* What to produce *
Render the part of the records that opens with the line containing "Viewport: 793px width, 416px" and closes with the line containing "point(459,226)" as a Markdown table with the columns Row and Line. Skip blank lines, and leave the pictures out of the answer.

## Start Stored records

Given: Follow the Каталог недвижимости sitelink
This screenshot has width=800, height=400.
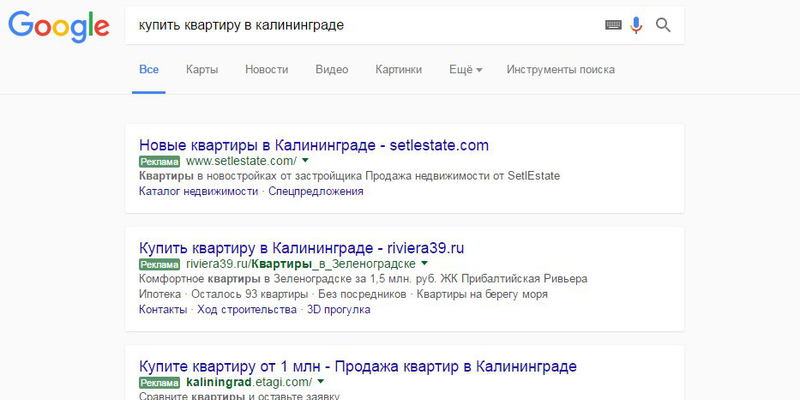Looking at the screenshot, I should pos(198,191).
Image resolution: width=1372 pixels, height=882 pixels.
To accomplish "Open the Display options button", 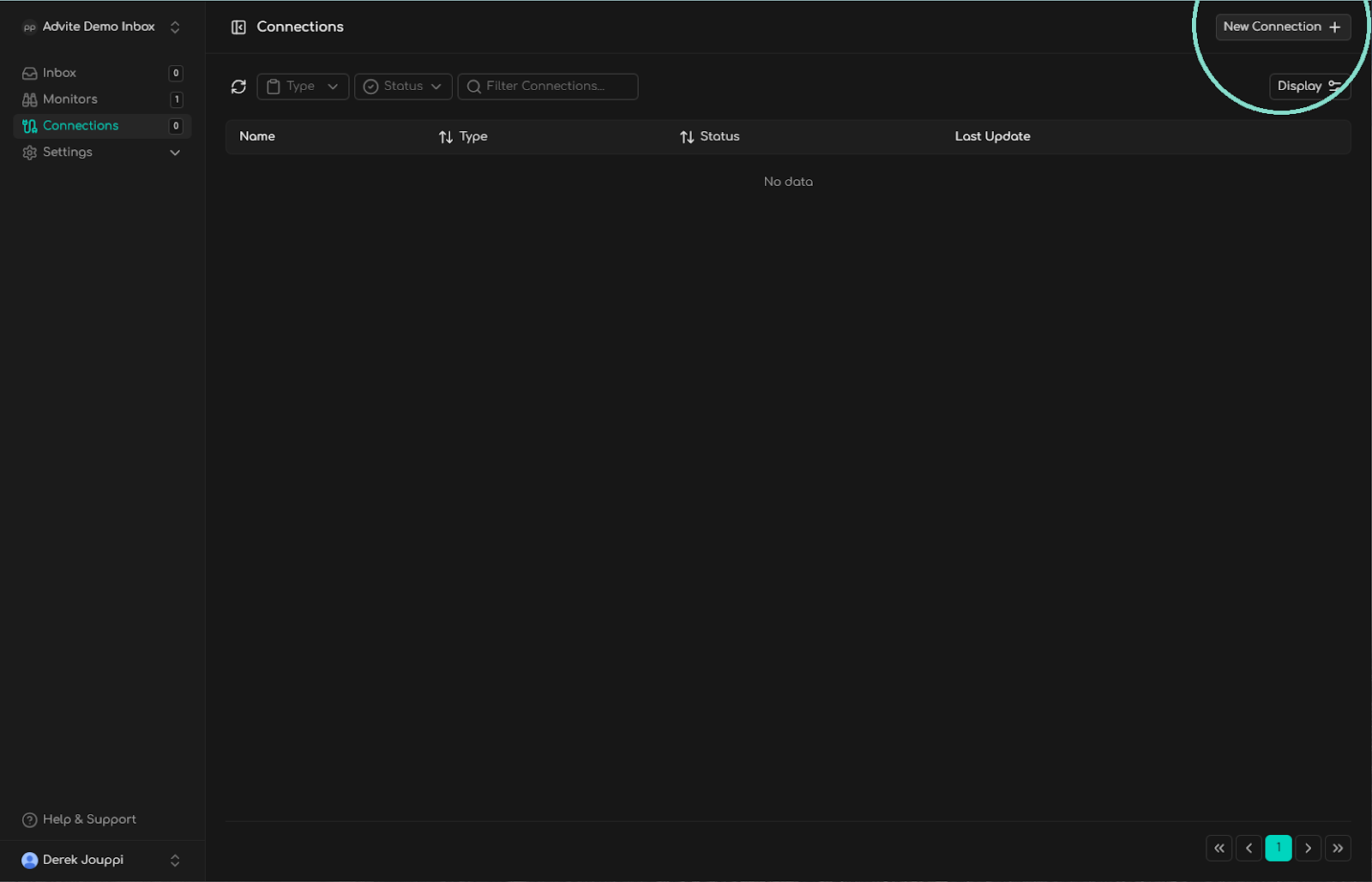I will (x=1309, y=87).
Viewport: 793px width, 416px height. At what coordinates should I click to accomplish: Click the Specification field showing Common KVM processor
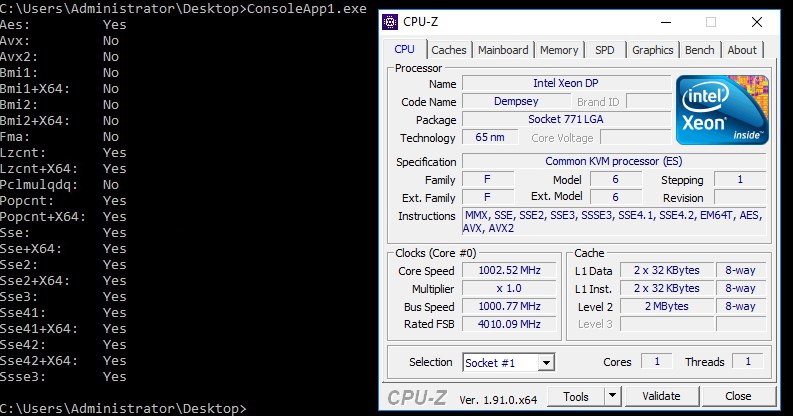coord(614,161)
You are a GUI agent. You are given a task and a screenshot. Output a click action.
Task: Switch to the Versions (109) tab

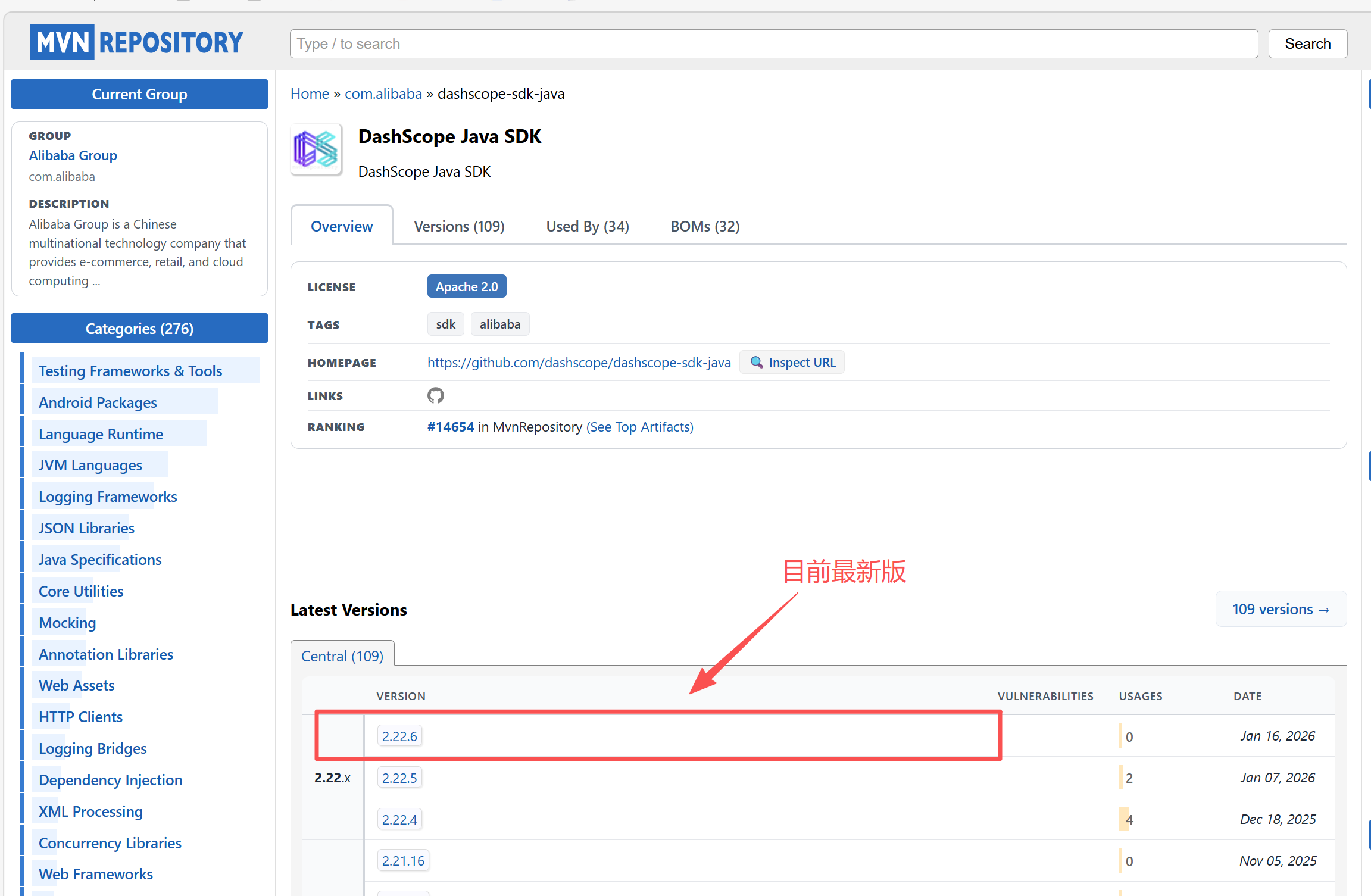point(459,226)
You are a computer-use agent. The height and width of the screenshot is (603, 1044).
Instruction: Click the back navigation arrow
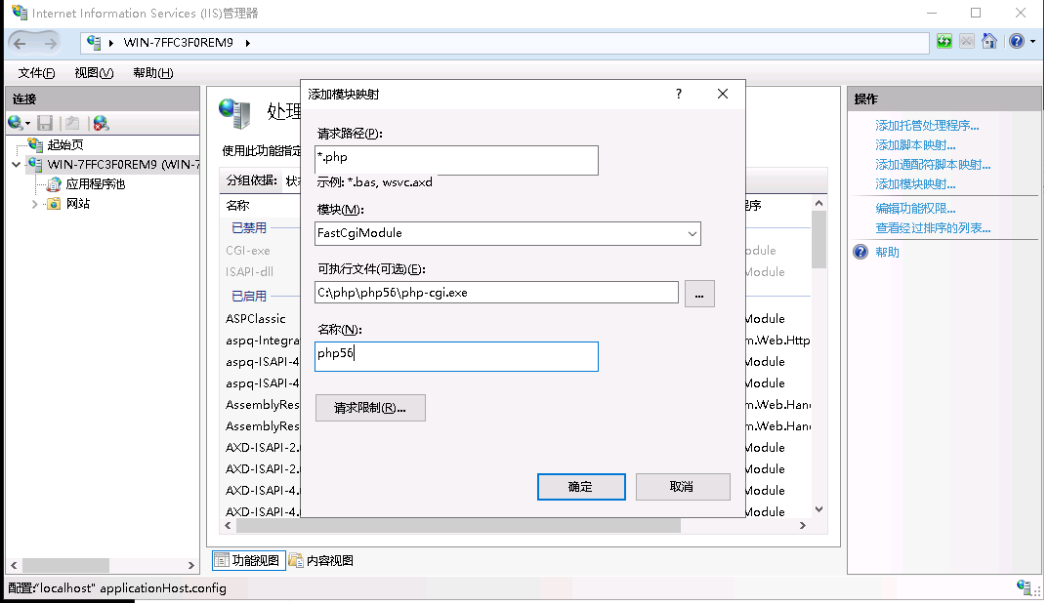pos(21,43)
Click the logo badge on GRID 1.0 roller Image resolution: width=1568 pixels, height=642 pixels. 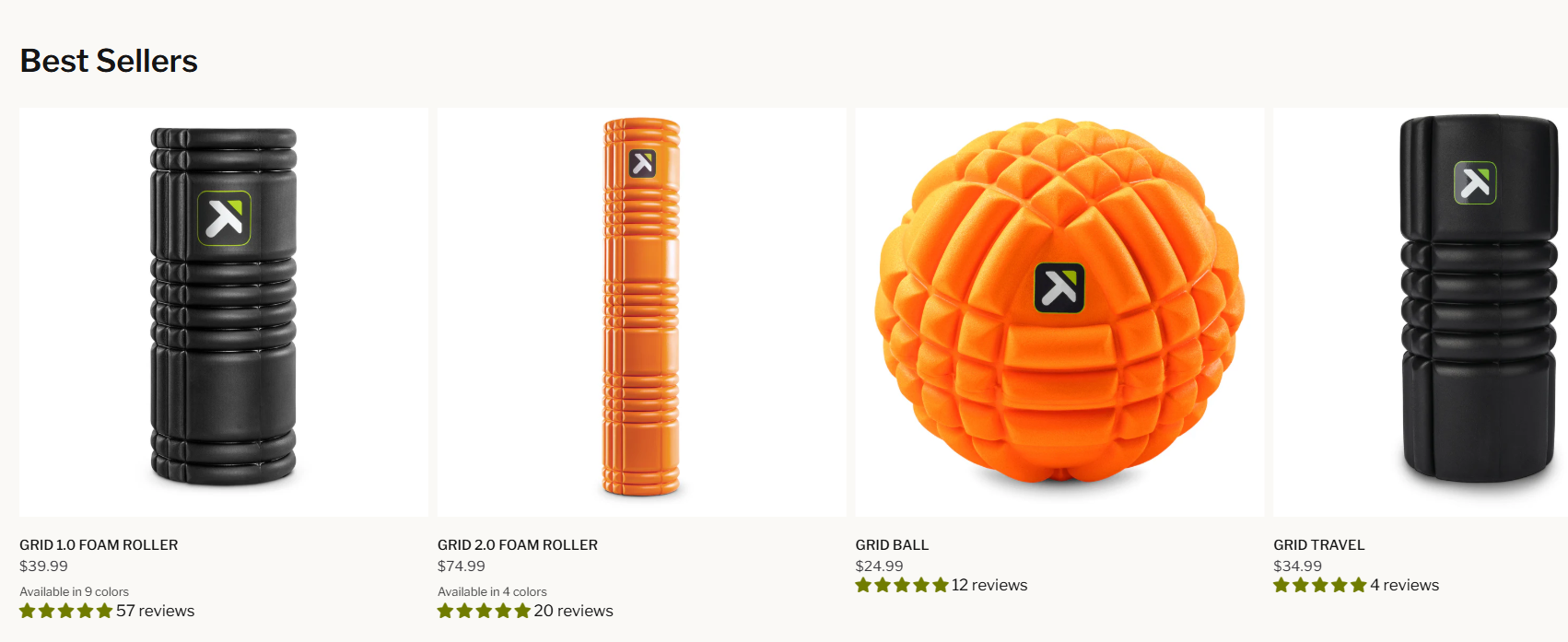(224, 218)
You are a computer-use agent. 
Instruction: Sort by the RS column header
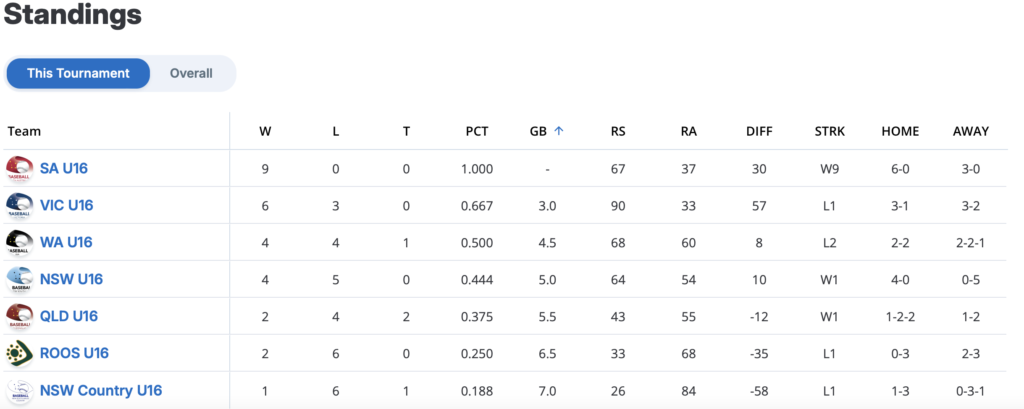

## End Stored records

* Worked solution *
| Row | Line |
|---|---|
| 1 | Viewport: 793px width, 416px height. At what coordinates should I click to accomplish: Click the Specification field showing Common KVM processor |
| 2 | coord(614,161) |
| 3 | You are a GUI agent. You are given a task and a screenshot. Output a click action. |
| 4 | Task: Switch to the Versions (109) tab |
| 5 | point(459,226) |